Across the United States, recent law school graduates have begun studying for the bar exam, a two-day (sometimes three-day) test offered during the last week of July and also in February). Each state gives its own version of the exam, which usually includes a day of tricky multiple choice questions and a day consisting of some combination of essay questions, short answer questions, and a closed-universe performance test. Intensive test-prep courses usually begin in late May, and many test-takers study full-time and then some.
The experience is undoubtedly stressful, and it is unlike anything most bar applicants have ever done up to this point. I’ve taken three of these exams now, and while practice helped to put things into perspective, the third did not seem any easier than the first. I’m sure those in the medical field who have had to take board exams and other professionals who have been subjected to similar long, difficult gateway exams can relate. When you’ve spent years in school and huge sums of money on your education intending to enter into a particular profession, knowing that your performance on one massive exam can make or break your dreams creates an enormous amount of pressure.
I’m not here to give you study tips or suggest memory devices; I’ll leave that to your test-prep class. Instead, I hope to talk you down from the ledge a bit and offer some advice for self-care during this stressful time.
- Remember that most people who take the bar exam pass it. (If you plan to practice in California, disregard this point. But kudos to you for being brave!)
- You can always take it again. I know nobody wants to do this, but it is possible. If you fail, you are not out of options. In fact, you may have many more chances.
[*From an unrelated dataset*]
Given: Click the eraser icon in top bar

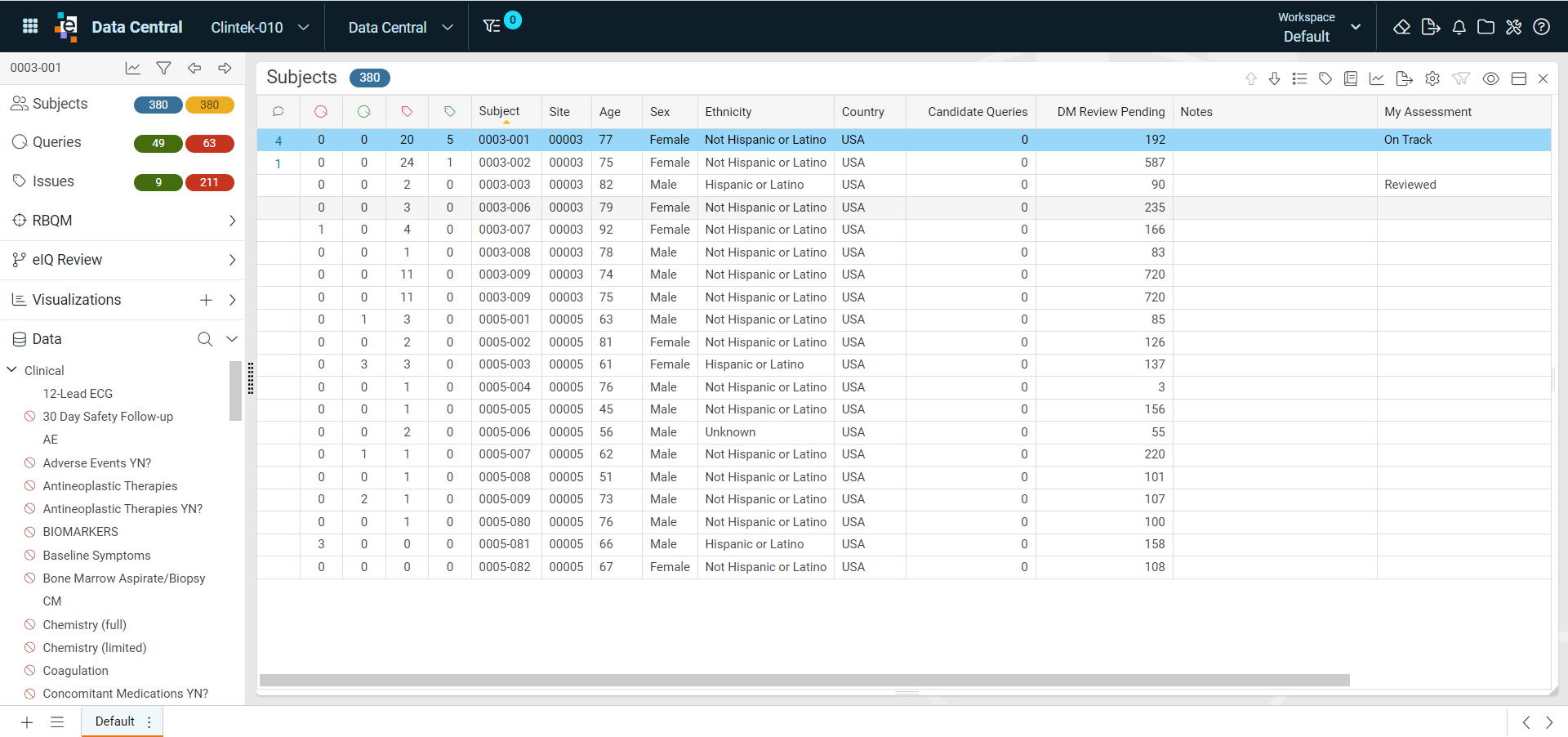Looking at the screenshot, I should click(x=1402, y=27).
- If you’ve come this far, you have what it takes to succeed. You graduated from college and law school. You made it through the SAT or ACT and the LSAT. Yes, this test is much longer and requires far more memorization than those tests, but you have the basic tools required to pass. Plus, you already know more than you think you know from your three years of law school and your internships and summer jobs. Use that knowledge to fill in the gaps when you forget something you were supposed to have memorized.
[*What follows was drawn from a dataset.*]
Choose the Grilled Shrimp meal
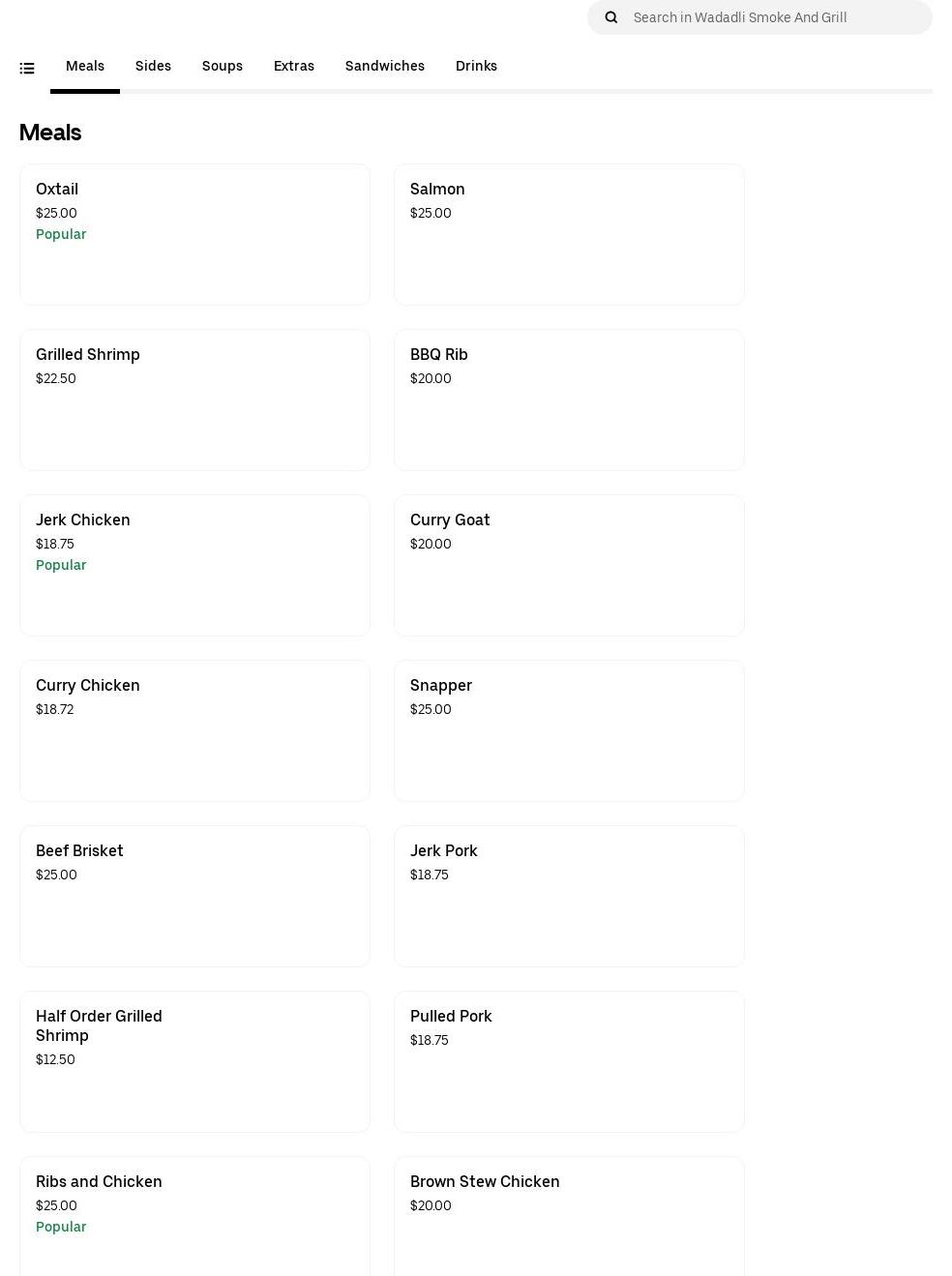The height and width of the screenshot is (1276, 952). coord(194,400)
- Do not sacrifice sleep. Being well-rested is crucial for focus, learning, and memory recall. This is not the kind of exam for which you can cram anyway. So if you’re exhausted and frustrated, go take a nap.
- Don’t panic if you can’t keep up with your test-prep company’s scheduled assignments. Nobody can do all the things they tell you to do each day. Work diligently and cover a good cross-section of the materials and activities you are assigned, and forget about the rest. Really — sleep and self-care are more important to your success and well-being.
- Call or spend time with friends and family who are not studying for the exam (and ideally, who are not lawyers). They probably won’t understand what you’re going through, so don’t expect sympathy from them. Instead, allow your interactions with them to remind you that you have a whole life outside of the legal profession, that you were a whole person before you ever went to law school, and that there are people who will love you regardless of the outcome of this exam. Enjoy a few moments talking about something other than the rule against perpetuities and the dormant commerce clause.
- Limit the amount of time you spend with other bar-preppers. Many people find it helpful to go to the in-person bar prep classes every day rather than watching the videos on their own because the classes add structure to their days and allow some social interaction. That’s fine, but it’s probably best not to spend the rest of your day hanging out with your friends from law school. You really need to study for this exam on your own. Study groups are more likely to slow you down than to help you learn the material, and be honest with yourself: what are the chances that you’ll just end up distracting each other and procrastinating together? In addition, the stress engendered by the bar exam becomes more palpable and festers in groups. Don’t let other people stress you out. You don’t need to hear about how they’re studying; it will only make you doubt your own methods and progress. If you want to hang out with your law school friends, institute a ban on bar study talk.
- Continue to engage in spiritual practices. If you are a religious person, make time to go to church, temple, or mosque. Read spiritual texts. Pray, if that is something you usually do. If you have a meditation practice, continue to meditate. If you don’t do any of these things, you don’t need to start now, but find a way to stay grounded and remind yourself of what’s important in life. Go for a hike, stare up at the stars in the night sky, or do something else to help you appreciate the relative significance of the bar exam.
- Remember that at the end of July, pass or fail, this will all be over. You’ll be able to put down your books, relax, and hopefully take a vacation before starting your job. Like everything else in life, the bar exam is impermanent.
I’m sending you all lots of positive energy. Good luck!